En seis aclamados libros, Cheveer destripó a hombres y mujeres por igual. Los diseccionó sin contemplaciones. Mientras su vida misma era un caos. Alcohólico y homosexual de clóset vivió atormentando la totalidad de su vida. Sin embargo, su caos fue funcional a tal grado que le permitió trabajar en una obra cuentística que abarca más de mil páginas. Además de cuatro novelas que si bien tuvieron un recibimiento crítico respetable, no le alcanzaron para ingresar en el panteón de las letras norteamericanas como un novelista señero. Pero esto no fue una de sus preocupaciones, pues su energía y su talento estuvo siempre al servicio del relato. El género que le granjeó el mote de “El Chejov de los suburbios”. Una distinción que ningún otro cuentista gringo ha conquistado.
Si bien John Cheever tuvo contratiempos económicos como muchos escritores de su tiempo, encontró la estabilidad como uno de los cuentistas de planta de The New Yorker, lo que le permitía pagar las cuentas sin tener que preocuparse demasiado y poderse dedicar en cuerpo y alma al relato. Pero no era una persona exenta de inseguridades. Para no acarrear a su familia la misma pobreza moral que inundaba sus libros, mantuvo en secreto su latente homosexualidad durante muchos años. Jamás se separó de su mujer. Fue hasta la publicación de sus célebres diarios y sobre todo de su epistolario que saldría a la luz su inclinación sexual. Misma que sería aceptada a posteriori por su hijo, Benjamin Cheever, pero nunca por su esposa Mary.
“Guardar una carta es como intentar conservar un beso”, decía Cheever. Pero su hijo se dio a la tarea de no destruirlas y publicarlas en 1988, lo que supuso un escándalo por todo lo alto por las minuciosas descripciones que hacía Cheever del miembro de algunos de sus ocasionales amantes. Si bien las infidelidades del autor también se daban con algunas mujeres, fue un shock para su hijo, quien se encargó de escribir el prólogo, descubrir hasta que punto su padre llevaba una doble vida. Pero la obra de Cheever sería imposible sin esta contradicción, porque comprendía a fondo el mecanismo que hacía funcionar a sus criaturas. Si había un hombre dividido por excelencia era él.
Cheever, era un hombre con muchos defectos, a decir de su familia, pero tenía una virtud gigante. Desde el principio de su carrera adquirió una maestría a la hora de construir relatos. Su malicia y su habilidad le permitieron componer piezas magistrales, que no fueron pocas, además. En The Stories of John Cheever, existen al menos doce relatos que compiten con lo mejor de la cuentística de todos los tiempos. No sólo gringa, internacional. Su estilo no era nada nuevo bajo el sol, aunque sí experimentó un poco, como en el relato “Personajes que no figurarán en mi siguiente libro”, pero en sí estaba apegado al modelo norteamericano de cuento. Aquel que pondera que toda historia debe tener un planteamiento, un nudo y un desenlace. Siguiendo a los grandes maestros de su país, él se convirtió también en uno de ellos.
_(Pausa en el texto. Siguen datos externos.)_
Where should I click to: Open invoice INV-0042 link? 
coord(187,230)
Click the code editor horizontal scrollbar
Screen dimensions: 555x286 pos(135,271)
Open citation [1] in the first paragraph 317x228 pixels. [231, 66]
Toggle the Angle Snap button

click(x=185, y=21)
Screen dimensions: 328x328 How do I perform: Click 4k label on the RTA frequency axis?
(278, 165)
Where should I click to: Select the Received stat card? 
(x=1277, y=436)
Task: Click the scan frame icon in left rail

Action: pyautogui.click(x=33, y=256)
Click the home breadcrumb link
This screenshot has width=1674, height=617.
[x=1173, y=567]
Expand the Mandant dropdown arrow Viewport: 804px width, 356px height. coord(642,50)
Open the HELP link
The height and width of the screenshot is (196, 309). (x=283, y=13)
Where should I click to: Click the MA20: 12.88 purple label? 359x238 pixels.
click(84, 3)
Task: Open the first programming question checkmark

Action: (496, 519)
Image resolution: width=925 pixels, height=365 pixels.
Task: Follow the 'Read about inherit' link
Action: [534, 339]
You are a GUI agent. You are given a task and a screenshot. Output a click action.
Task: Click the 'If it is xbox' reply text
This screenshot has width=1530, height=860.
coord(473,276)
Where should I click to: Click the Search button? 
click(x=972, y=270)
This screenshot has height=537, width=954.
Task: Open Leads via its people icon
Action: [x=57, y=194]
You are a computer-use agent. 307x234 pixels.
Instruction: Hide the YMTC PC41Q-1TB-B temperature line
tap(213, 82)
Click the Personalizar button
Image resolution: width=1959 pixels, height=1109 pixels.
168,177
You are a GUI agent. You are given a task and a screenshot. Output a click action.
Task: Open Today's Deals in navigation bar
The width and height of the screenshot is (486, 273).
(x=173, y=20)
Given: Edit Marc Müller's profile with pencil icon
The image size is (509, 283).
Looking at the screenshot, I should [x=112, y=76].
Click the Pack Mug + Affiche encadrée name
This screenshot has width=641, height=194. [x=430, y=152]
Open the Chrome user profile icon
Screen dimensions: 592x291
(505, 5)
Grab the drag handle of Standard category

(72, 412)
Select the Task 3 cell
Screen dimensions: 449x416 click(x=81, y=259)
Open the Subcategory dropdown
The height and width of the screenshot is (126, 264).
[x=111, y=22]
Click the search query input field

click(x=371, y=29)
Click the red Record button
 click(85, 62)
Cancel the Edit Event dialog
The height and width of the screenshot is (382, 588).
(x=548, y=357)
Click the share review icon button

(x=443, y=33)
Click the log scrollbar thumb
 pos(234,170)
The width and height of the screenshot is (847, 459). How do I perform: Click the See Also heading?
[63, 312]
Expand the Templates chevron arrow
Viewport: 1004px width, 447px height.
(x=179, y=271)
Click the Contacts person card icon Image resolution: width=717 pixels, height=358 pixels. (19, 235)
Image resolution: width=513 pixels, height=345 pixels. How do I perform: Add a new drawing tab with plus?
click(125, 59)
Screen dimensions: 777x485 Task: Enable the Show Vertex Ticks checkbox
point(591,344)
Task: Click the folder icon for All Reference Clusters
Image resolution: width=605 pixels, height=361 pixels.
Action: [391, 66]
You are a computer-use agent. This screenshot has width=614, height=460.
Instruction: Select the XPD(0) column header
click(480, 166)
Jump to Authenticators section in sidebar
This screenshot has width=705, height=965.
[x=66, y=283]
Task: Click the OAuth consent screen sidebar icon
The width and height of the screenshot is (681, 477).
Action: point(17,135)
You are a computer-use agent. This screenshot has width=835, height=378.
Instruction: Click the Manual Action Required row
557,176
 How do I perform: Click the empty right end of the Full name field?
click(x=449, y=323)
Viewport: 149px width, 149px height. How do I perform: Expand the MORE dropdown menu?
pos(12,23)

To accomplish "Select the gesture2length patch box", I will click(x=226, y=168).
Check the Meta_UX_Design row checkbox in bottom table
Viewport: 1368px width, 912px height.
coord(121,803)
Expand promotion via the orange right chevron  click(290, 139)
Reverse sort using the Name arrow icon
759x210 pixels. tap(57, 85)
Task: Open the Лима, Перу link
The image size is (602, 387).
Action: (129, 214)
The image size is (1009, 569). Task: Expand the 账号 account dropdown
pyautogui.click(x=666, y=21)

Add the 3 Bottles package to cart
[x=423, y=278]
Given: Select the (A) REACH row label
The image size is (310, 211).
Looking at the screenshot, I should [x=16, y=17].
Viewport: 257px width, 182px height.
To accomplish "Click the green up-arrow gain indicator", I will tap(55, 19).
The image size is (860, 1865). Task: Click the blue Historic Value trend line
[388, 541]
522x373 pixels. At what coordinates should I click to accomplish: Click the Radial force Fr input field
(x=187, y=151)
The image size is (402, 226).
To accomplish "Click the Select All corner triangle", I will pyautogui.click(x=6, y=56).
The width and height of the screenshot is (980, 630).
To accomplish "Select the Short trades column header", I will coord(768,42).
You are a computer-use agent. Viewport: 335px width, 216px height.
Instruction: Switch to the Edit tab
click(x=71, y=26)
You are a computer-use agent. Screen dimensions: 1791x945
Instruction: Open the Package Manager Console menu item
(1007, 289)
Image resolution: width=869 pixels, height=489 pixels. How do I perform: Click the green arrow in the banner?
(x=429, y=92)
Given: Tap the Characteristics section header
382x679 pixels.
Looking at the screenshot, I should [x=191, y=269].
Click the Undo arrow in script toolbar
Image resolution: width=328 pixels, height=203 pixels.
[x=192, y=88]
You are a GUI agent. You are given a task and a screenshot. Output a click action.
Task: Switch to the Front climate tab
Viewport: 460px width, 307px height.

Uno de sus relatos más celebres fue “El nadador”, que sería llevado al cine en 1968 y protagonizado por Burt Lancaster. Narra la historia de un hombre que ha dejado de encontrarle sentido a la existencia y que un día en una fiesta en casa de unos vecinos decide volver a la suya nadando por todas las piscinas de cuanta casa le queda de camino. Cronista de los suburbios, sus textos amén de un ejemplo de impecable estructura cuetística, son declaraciones de admiración secreta de todos los personajes que pueblan sus historias. Como su mismo relato, se trata de “Cartas de amor no correspondido”. Que era como se sentía Cheever todo el tiempo en relación a su existencia y a su soterrada homosexualidad.